*** Исходные данные
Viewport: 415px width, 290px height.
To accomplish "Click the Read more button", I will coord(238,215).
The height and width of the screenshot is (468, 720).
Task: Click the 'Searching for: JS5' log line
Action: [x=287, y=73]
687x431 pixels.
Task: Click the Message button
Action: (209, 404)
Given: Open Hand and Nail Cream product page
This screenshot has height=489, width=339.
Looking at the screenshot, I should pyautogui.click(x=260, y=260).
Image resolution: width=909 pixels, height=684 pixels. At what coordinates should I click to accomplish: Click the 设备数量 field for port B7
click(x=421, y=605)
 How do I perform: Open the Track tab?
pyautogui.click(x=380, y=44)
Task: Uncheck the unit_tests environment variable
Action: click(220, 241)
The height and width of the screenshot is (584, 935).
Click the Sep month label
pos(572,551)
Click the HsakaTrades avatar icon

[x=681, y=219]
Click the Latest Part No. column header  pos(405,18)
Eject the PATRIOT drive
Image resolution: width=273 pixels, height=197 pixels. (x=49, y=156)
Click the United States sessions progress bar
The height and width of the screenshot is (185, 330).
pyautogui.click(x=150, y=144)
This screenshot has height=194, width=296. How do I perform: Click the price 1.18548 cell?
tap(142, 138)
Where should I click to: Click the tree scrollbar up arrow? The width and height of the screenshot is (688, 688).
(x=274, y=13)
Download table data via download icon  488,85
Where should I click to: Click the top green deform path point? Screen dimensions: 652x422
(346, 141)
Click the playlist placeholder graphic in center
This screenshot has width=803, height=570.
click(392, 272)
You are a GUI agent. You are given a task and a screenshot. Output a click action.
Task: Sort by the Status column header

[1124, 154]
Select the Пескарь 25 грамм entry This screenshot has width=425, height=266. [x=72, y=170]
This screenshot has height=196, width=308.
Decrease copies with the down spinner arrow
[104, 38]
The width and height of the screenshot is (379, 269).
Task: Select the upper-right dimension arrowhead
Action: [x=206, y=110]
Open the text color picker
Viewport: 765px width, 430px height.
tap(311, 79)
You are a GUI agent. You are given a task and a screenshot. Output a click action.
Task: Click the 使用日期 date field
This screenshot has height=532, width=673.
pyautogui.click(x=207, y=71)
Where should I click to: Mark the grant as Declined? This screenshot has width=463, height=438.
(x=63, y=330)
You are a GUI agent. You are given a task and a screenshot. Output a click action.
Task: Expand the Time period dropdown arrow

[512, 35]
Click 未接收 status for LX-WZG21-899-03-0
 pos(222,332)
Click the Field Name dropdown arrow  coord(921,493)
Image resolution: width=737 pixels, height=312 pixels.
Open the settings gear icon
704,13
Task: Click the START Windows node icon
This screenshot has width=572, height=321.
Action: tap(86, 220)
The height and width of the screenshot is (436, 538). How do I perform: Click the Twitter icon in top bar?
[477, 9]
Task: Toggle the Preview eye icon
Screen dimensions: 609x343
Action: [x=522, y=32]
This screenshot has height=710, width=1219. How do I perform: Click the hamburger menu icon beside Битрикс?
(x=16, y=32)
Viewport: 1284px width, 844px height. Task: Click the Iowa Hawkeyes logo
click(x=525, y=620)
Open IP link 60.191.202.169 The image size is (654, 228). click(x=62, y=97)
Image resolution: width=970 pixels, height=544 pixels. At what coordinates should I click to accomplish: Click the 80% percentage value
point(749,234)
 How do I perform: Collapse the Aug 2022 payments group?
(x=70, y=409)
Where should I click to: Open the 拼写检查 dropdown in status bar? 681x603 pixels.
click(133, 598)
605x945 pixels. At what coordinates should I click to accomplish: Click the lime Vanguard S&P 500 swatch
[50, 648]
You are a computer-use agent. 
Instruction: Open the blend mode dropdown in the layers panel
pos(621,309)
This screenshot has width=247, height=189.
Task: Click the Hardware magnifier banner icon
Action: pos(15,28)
******
Цель задания:
Перенесите строки, начиная со строки, где есть «This screenshot has height=710, width=1219.», и заканчивая строкой с «click(133, 598)», включая обе. Каждую координату точки нажатия уменьшите на 13, а остальное оставьте без изменений.

Ответ к заданию:
This screenshot has height=710, width=1219. How do I perform: Click the hamburger menu icon beside Битрикс?
(x=3, y=19)
Viewport: 1284px width, 844px height. Task: Click the Iowa Hawkeyes logo
click(x=512, y=607)
Open IP link 60.191.202.169 The image size is (654, 228). click(x=49, y=84)
Image resolution: width=970 pixels, height=544 pixels. At what coordinates should I click to accomplish: Click the 80% percentage value
point(736,221)
 How do I perform: Collapse the Aug 2022 payments group?
(x=57, y=396)
Where should I click to: Open the 拼写检查 dropdown in status bar? 681x603 pixels.
click(120, 585)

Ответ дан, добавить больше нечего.